Portanto, em obediência ao item 117 do cap. XX das Normas da Corregedoria Geral da Justiça de São Paulo, deverá a RETIFICAR o plano de partilha, para esclarecer referido pagamento e/ou CORRIGIR onde necessário, trazendo aos autos a viúva-herdeira e adjudicando a ela seu quinhão, na forma do art. 1.829 c/c artigos 1.838, uma vez que os herdeiros colaterais somente são chamados à sucessão, na falta de descendentes, ascendentes e cônjuge sobrevivente, conforme estabelece o art. 1.839 do Código Civil Brasileiro. (…)

2) Considerando o lapso temporal entre as aberturas das sucessões com o presente formal de partilha, e em atenção ao art. 1.784 do Código Civil (Princípio da Saisine), deverá ser apresentado ainda, a certidão de inteiro teor dos casamentos de i) A., ii) E. e iii) D., para averiguar seus estados civis nas datas das aberturas das sucessões.

3) Apresentar para averbação (item 9, “b” nº 5 do Cap. XX das NSCGJSP), a certidão dos casamentos de (…) com (…)”.

Contudo, ao oferecer sua impugnação (fls.155/158), a parte impugnante se opôs apenas contra a primeira exigência e apresentou certidões de casamento em atendimento às exigências de número dois e três (fls.213/220).

A jurisprudência deste Conselho Superior da Magistratura é tranquila no sentido de que a concordância, ainda que tácita, com qualquer das exigências feitas pelo Oficial ou o atendimento no curso da dúvida ou de recurso contra decisão nela proferida prejudica- a:

A dúvida registrária não se presta para o exame parcial das exigências formuladas e não comporta o atendimento de exigência depois de sua suscitação, pois a qualificação do título é feita, integralmente, no momento em que é apresentado para registro. Admitir o atendimento de exigência no curso do procedimento da dúvida teria como efeito a indevida prorrogação do prazo de validade da prenotação e, em consequência, impossibilitaria o registro de eventuais outros títulos representativos de direitos reais contraditórios que forem apresentados no mesmo período. Em razão disso, a aquiescência do apelante com uma das exigências formuladas prejudica a apreciação das demais matérias que se tornaram controvertidas. Neste sentido decidiu este Colendo Conselho Superior da Magistratura na Apelação Cível n.º 60.460.0/8, da Comarca de Santos, em que foi relator o Desembargador Sérgio Augusto Nigro Conceição, e na Apelação Cível n.º 81.685-0/8, da Comarca de Batatais, em que foi relator o Desembargador Luís de Macedo” (Apelação Cível n.º 220.6/6-00).

□ □ □ □

Atualize o trecho selecionado entre "2) Considerando o" e "aberturas das sucessões.", inclusive, trocando "lapso temporal" por "intervalo de tempo", e apresente essa parte completa. Não é preciso consultar as entradas.

□ □ □ □

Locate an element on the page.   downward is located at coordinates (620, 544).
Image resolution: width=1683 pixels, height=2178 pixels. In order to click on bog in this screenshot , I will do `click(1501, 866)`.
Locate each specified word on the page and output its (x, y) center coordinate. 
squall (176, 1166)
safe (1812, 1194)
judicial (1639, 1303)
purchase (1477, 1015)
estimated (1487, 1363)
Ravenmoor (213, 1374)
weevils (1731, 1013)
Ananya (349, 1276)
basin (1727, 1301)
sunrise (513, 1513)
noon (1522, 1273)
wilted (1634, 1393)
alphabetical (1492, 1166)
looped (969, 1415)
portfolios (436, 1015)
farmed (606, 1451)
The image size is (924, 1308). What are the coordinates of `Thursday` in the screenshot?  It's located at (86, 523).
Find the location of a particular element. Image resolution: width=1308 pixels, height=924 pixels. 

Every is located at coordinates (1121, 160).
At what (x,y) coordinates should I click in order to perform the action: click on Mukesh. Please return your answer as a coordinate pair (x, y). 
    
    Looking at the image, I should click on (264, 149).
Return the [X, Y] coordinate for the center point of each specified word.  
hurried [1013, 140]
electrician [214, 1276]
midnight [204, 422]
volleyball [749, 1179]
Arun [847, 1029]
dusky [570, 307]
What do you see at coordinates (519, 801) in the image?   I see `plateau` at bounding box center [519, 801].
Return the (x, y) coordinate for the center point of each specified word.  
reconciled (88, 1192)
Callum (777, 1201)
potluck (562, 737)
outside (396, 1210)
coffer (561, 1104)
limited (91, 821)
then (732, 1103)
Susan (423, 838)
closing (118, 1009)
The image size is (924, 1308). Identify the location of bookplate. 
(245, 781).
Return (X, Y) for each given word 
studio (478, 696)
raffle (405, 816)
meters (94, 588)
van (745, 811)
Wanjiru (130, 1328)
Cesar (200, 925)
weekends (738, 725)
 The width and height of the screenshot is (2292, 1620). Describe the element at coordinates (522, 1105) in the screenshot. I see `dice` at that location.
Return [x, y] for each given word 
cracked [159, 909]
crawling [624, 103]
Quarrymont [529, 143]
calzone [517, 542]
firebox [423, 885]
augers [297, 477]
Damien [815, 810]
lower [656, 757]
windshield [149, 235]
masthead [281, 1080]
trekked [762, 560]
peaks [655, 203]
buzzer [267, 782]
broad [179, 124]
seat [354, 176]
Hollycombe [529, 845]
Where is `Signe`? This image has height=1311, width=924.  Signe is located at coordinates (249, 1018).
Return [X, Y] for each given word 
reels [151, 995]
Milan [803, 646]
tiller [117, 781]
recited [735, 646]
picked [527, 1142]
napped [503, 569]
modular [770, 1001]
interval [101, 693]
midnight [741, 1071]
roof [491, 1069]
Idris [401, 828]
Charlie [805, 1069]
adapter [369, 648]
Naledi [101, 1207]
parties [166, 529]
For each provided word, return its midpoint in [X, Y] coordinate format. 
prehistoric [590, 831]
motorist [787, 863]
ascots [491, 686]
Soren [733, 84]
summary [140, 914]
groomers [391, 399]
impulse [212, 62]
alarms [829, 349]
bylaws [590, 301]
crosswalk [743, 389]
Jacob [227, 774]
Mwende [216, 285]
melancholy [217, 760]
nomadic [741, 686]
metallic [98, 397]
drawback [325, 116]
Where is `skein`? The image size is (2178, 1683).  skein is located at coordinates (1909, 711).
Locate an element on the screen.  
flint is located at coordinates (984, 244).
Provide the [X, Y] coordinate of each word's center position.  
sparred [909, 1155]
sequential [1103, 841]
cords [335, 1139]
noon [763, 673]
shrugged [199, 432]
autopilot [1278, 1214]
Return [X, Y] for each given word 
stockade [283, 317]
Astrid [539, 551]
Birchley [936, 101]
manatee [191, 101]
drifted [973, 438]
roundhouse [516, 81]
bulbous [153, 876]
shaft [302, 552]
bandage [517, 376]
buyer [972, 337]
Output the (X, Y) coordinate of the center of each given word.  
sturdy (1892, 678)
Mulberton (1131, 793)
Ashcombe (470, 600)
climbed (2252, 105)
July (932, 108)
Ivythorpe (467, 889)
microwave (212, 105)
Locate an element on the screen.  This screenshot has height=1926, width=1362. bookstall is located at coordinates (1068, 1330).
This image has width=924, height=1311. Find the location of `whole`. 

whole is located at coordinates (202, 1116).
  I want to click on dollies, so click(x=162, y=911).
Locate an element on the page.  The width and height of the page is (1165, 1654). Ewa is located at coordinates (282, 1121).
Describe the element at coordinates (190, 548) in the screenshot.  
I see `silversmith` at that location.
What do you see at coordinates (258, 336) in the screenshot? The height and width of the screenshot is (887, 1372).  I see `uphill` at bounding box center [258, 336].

□ □ □ □

## Solução do exercício
2) Considerando o intervalo de tempo entre as aberturas das sucessões com o presente formal de partilha, e em atenção ao art. 1.784 do Código Civil (Princípio da Saisine), deverá ser apresentado ainda, a certidão de inteiro teor dos casamentos de i) A., ii) E. e iii) D., para averiguar seus estados civis nas datas das aberturas das sucessões.